It's a little difficult to determine the causes of this behaviour.
Firstly, when did you encounter the problem for the first time? Considering the description of your computer and also its specifications, there seems no reason why the behaviour of NVDA should be so problematic. I have a computer with a slower processor and NVDA+Word seem to get along well even with long documents.
Secondly, does the problem occur only with a particular document or with all documents you work with? Sometimes, the structure of the document may cause lag on the screen reader and Word itself.
Thirdly, have you tried reading the document with another screen reader other than NVDA?

2018-11-15 06:22:28

I also have the same issue in word with long documents, but only with some documents. Other documents can be longer but still read fine. I really don't know what makes the difference, but I suspect it might have something to do with formatting, because when I just type out a document without doing anything else it can get pretty long but still work fine with NVDA. But for some reason when I insert references with endnote, it gets slow, but only if they're not formatted, not when using the temporary unformatted citations.
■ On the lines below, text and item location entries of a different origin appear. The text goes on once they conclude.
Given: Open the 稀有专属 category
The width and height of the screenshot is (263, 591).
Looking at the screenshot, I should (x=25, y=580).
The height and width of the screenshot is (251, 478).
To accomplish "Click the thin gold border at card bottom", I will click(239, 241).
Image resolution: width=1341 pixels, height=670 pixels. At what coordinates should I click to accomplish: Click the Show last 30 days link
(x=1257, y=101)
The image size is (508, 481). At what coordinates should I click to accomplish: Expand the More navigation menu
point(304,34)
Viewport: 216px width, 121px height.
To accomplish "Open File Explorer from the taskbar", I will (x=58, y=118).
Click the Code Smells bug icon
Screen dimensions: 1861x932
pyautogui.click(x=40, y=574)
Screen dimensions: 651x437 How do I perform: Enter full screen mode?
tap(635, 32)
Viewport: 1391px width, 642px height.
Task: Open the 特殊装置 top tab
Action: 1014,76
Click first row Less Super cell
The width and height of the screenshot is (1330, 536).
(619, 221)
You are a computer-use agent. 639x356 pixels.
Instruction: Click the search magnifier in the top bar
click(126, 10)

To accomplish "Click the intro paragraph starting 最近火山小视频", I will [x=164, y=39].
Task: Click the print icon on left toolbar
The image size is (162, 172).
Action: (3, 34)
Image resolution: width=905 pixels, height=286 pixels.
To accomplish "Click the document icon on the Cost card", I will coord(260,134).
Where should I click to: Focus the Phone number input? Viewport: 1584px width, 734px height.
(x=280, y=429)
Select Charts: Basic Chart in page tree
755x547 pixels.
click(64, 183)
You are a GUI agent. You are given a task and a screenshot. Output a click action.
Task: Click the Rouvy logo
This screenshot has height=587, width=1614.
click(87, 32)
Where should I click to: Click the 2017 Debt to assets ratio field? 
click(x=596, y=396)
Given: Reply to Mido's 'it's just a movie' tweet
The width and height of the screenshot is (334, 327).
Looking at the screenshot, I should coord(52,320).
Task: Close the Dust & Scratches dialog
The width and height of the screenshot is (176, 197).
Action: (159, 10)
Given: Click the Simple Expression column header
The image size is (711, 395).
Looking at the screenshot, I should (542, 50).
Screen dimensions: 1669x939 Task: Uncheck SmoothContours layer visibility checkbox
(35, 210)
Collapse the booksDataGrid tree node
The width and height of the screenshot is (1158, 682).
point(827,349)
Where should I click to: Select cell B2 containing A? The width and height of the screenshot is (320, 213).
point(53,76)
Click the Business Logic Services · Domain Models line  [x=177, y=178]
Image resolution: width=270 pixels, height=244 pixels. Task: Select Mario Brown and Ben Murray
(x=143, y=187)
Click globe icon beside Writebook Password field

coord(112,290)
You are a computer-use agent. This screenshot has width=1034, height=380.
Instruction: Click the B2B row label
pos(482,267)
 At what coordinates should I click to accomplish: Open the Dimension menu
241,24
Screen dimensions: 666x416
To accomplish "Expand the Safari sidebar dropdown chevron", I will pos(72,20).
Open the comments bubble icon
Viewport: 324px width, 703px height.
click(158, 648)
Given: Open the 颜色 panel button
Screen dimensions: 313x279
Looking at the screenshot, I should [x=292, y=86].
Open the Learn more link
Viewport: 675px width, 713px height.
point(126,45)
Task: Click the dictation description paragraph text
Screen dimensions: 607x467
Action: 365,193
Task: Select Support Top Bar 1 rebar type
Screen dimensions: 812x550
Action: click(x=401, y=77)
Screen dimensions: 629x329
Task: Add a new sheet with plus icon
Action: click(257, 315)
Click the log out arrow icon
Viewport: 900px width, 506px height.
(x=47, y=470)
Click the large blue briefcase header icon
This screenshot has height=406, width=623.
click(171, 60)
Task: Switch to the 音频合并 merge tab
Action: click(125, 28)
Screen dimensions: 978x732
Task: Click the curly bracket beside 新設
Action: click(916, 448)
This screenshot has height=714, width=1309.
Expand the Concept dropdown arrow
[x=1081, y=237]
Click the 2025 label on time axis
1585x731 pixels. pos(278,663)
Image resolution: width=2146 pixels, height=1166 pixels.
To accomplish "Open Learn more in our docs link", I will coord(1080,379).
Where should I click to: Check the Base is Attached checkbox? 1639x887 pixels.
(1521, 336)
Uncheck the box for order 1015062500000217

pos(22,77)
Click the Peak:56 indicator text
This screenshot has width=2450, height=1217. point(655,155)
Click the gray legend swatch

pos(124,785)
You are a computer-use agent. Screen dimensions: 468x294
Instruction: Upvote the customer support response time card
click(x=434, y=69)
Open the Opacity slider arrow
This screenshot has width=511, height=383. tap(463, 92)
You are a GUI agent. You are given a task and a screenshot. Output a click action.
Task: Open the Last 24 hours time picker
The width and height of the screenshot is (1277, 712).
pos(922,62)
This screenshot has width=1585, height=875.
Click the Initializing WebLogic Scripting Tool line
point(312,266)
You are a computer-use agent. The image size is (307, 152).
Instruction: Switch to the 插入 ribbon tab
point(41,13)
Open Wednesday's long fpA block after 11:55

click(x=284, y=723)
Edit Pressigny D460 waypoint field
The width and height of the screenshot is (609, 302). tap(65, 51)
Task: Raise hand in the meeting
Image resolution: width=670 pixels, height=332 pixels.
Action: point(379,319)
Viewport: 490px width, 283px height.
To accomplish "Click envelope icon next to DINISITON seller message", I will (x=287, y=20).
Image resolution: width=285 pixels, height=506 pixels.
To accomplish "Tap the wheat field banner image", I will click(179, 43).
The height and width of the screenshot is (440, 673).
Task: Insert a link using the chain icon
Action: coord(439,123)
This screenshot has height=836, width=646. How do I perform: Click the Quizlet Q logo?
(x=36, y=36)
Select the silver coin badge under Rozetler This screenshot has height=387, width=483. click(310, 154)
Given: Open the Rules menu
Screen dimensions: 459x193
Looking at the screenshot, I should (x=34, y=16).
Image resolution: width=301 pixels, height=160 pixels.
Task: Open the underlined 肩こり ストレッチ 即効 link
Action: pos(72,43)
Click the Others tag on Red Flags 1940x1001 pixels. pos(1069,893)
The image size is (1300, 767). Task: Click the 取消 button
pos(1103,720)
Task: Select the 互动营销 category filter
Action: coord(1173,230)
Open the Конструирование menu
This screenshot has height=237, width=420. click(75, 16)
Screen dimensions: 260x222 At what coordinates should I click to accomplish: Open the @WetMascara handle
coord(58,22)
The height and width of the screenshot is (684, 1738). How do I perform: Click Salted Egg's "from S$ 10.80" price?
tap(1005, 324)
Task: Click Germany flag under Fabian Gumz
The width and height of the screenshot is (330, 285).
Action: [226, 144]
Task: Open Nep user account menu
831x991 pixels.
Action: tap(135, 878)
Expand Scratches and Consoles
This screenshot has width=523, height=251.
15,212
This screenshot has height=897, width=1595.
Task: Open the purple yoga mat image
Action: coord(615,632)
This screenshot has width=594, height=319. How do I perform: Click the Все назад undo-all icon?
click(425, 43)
Also, when getting a document from someone else where I can tell things have been done with the layout or formatting of the document it also tends to be slow with NVDA.
As for pdfs, if you have a very long pdf in adobe and you open it as a single page it can take forever, but when reading it as separate pages it should be fine. Consider getting qread though, it's very good with pdfs, and can open long documents quickly. And I've never had NVDA being slow with it, it's like reading plain text.
https://q-continuum.net/qread/

2018-11-15 19:49:41

I have heard good things about Q-read, I will consider getting it.
As for when this started, like I said in my initial post, I am not sure.  It might have started when I upgraded my office from a very old office 2007 to office 365.  It might also be worth mentioning that I also had this problem in office 2007, however, it started gradually and got worse as I went through the document.  So it would read the first 20 or so pages I read faster than the second 20 pages I read.  This happens regardless of where I start reading, so back then I remedied it by closing the document and re-opening it once it started getting too slow to bare.

I agree that additional formatting makes it worse.  The issue is definitely not unique to one document, but things like study material converted from PDF to word format is a lot slower than long documents I drafted myself. 

I read about this issue on several forums but never saw a solution that actually worked for me.  It seems like other people are aware of the issue, but no one can pin down the cause.  I have friends who have the same NVDA configs and use the same add-ons but do not have this issue.  It would have thought it unique to my PC if I did not have the exact same problem on my Laptop.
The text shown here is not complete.